Царь-колокол, или Антихрист XVII века — страница 10 из 56

Поблагодаря за ласку именинника, огневщик отправился в сопровождении помощников отыскивать новые огни у жителей.

– Что ты так, Иван Степаныч, за этой земщиной ухаживаешь? – спросил Бывалый возвратившегося в хоромину хозяина.

– Ничего, батюшка, – отвечал Козлов, – честь лучше бесчестья, а худой мир лучше доброй ссоры. Только они больно испугали нас, проклятые! И ведь надо же им, как на грех, закричать в то время, когда кто-то опросил тебя, когда ты только дорылся до клада! Уж не сам ли это колдун был, родимый?

– Какой колдун, – отвечал Бывалый, – это был просто сторож из часовни, который, услыша стук заступа, думал, что кто-нибудь из деревушки роет без его спросу могилу для покойника, так как недалеко от часовни в стороне было и кладбище. Услышав оклик, я сейчас бросился в густую траву, ожидая ежеминутно с ужасом, что сторож увидит разрытую мною яму; но он, постояв шагах в десяти от меня и подумав, видно, что ему померещилось, возвратился спокойно в часовню. Едва только он скрылся, как я тотчас принялся за работу; но верхний свод подвала заложен был так крепко и луна светила так ярко, что я не имел возможности достать клада в ту ночь, не возбудив подозрения, а как ночь прошла, то волей-неволей нужно было отложить до другого года, и я к утру успел только снова забросать землю по-старому. На следующий год принял меня к себе святой патриарх Иосиф для участия в исправлении кормчей книги, и я послан был в Киев и Владимир собирать по монастырям древнейшие рукописи; после того был в польской земле, и так шел год за годом до настоящего времени.

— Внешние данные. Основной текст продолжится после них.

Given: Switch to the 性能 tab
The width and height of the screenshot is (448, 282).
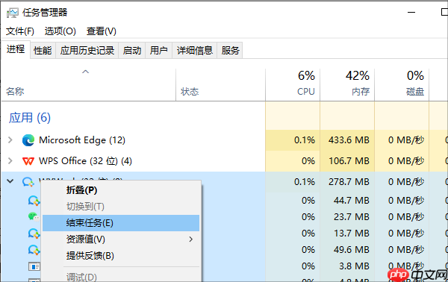Looking at the screenshot, I should 43,51.
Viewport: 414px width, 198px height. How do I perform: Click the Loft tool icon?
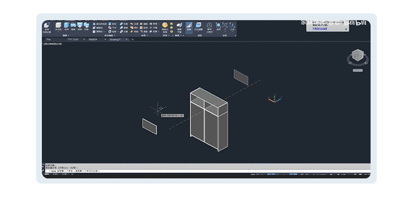[x=80, y=26]
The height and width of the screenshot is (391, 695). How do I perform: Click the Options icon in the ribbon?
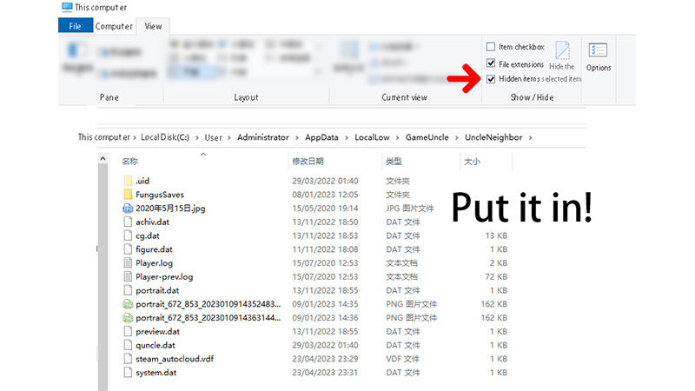tap(598, 50)
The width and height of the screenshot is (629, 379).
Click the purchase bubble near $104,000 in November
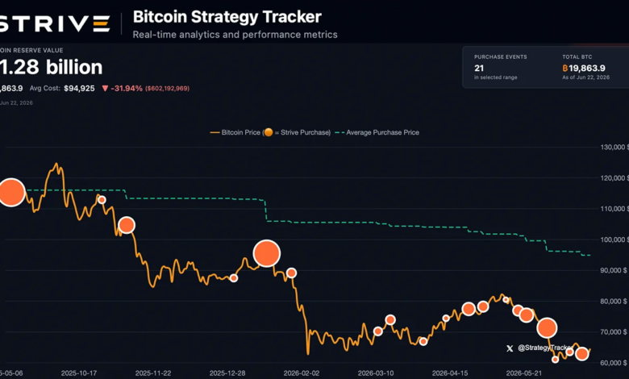(127, 225)
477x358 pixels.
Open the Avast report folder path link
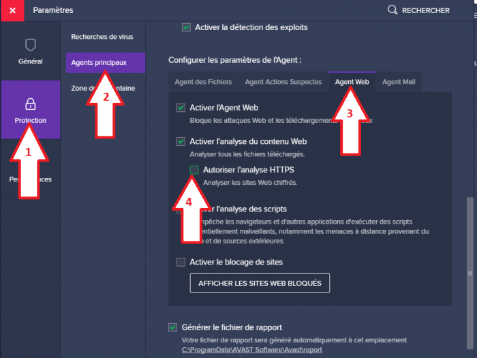(x=252, y=350)
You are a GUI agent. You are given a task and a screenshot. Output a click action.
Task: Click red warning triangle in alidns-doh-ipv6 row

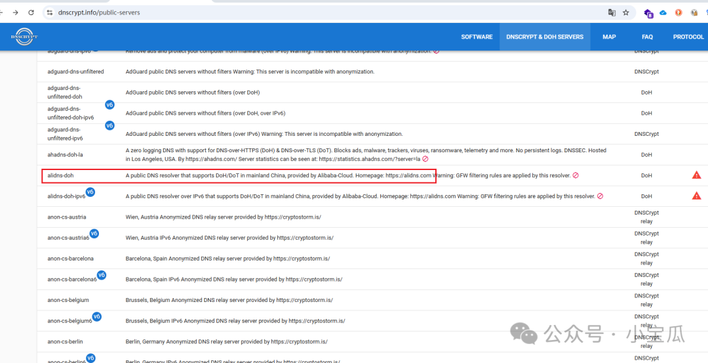click(x=696, y=196)
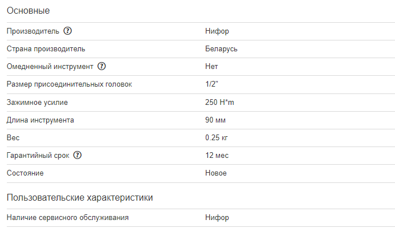This screenshot has height=228, width=395.
Task: Click the question mark beside Гарантийный срок
Action: tap(78, 156)
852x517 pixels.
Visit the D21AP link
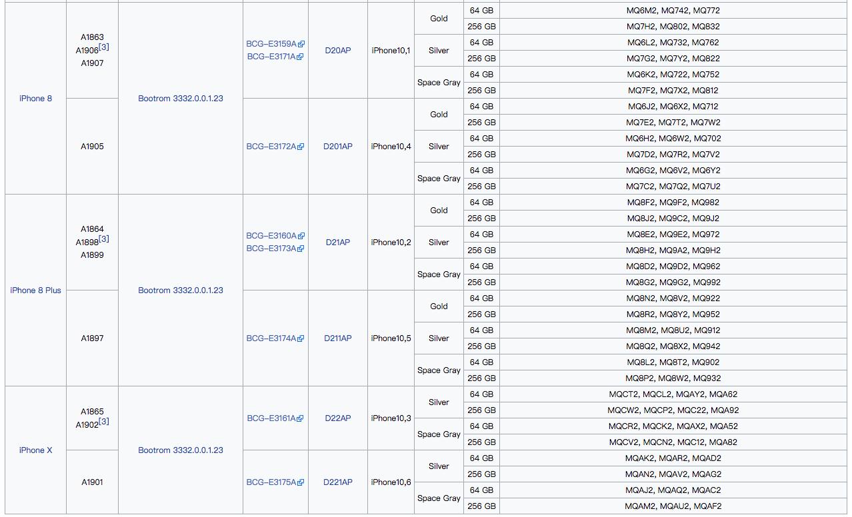click(337, 243)
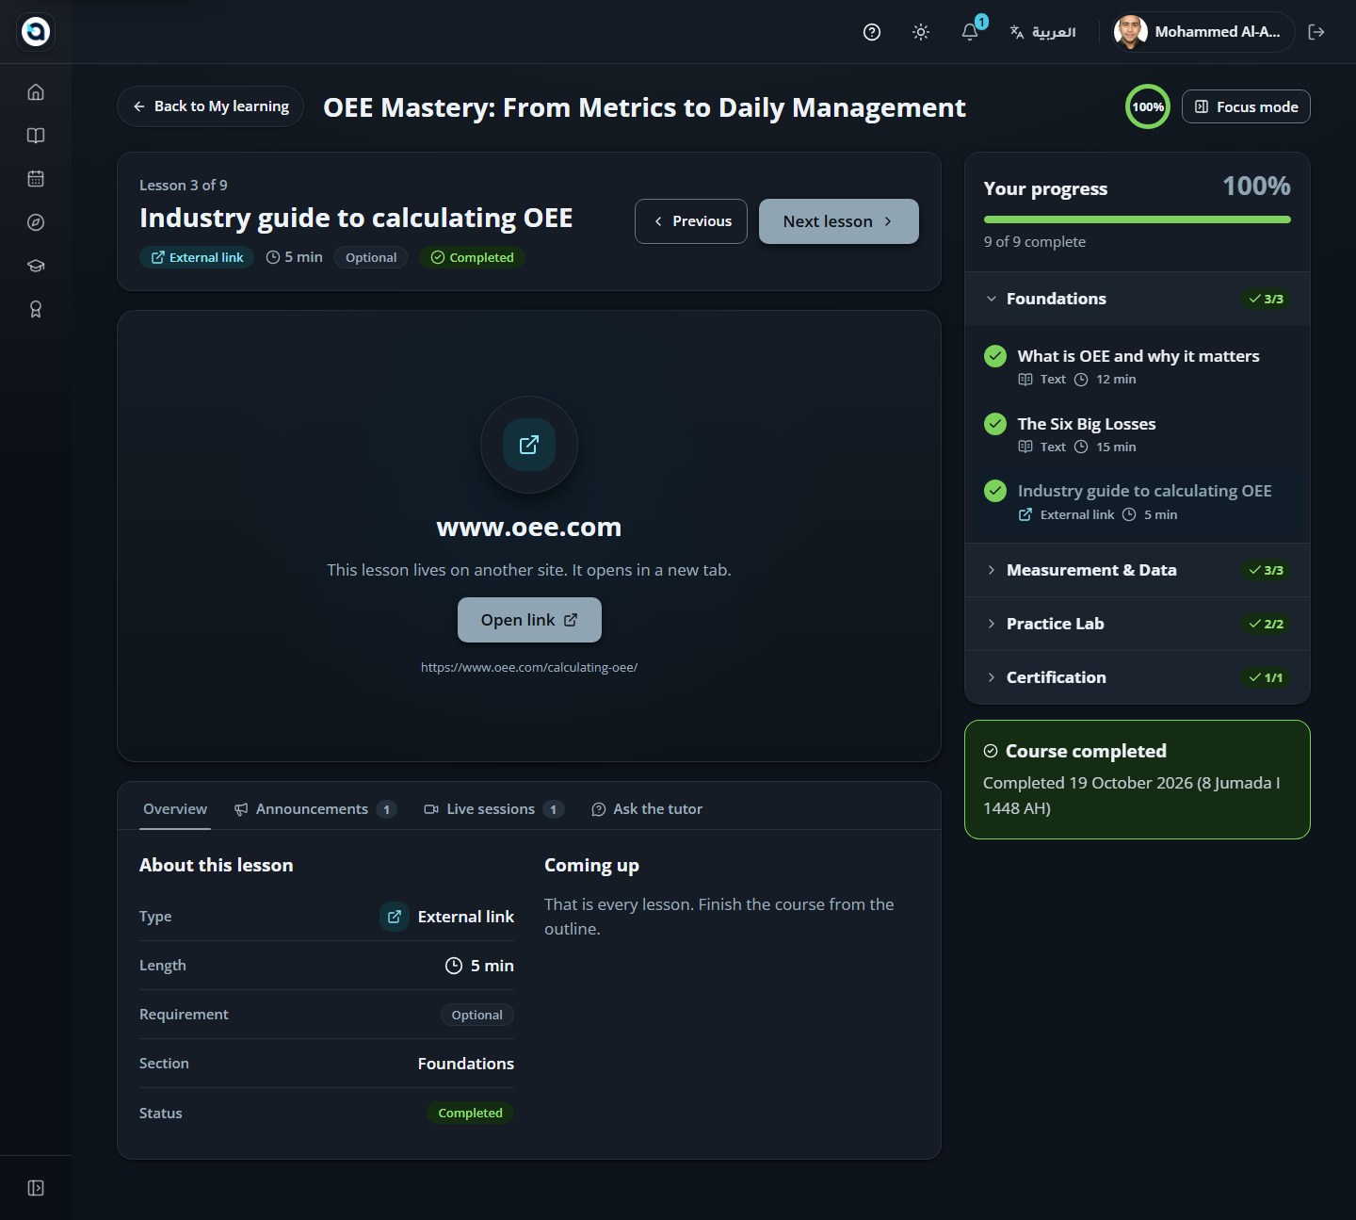Expand the Practice Lab section
The width and height of the screenshot is (1356, 1220).
[1138, 624]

– Неужели и теперь там лежит клад? – прошептал дьяк на ухо Бывалому.

– А куда же бы ему деваться? – отвечал так же тихо Бывалый.

– Ведь я сказывал, что он был при закладке заговорен, так без отговору его никто и не сыщет, а окромя меня вряд ли кто в Москве знает, как его надо вынуть. Однако, – произнес он громко, – пора и хозяину покой дать. Прощенья просим, батюшка Иван Степаныч; благодарим за хлеб за соль.

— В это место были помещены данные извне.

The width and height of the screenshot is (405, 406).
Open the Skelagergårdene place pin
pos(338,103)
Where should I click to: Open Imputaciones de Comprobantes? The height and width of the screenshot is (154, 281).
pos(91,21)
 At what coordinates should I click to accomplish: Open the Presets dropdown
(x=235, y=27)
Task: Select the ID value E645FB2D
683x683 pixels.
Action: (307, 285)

Бывалый взял свою шапку и, простясь с хозяином и гостями, вышел из хоромины, брося с улыбкою косой взгляд на Курицына. Вслед за ним разбрелись и прочие гости. Выйдя на улицы и отойдя несколько шагов от дома Ивана Степаныча, каждый из них невольно оглянулся, чтобы посмотреть, не гонится ли по пятам мертвец с ножом в боку… Но все было тихо, и только собаки заунывным воем голосили по улицам.

Глава пятая

Возле Москвы находилась иноземная слобода, место жительства приезжавших в это время в Москву иностранцев, называвшаяся по весьма странному случаю Кукуем.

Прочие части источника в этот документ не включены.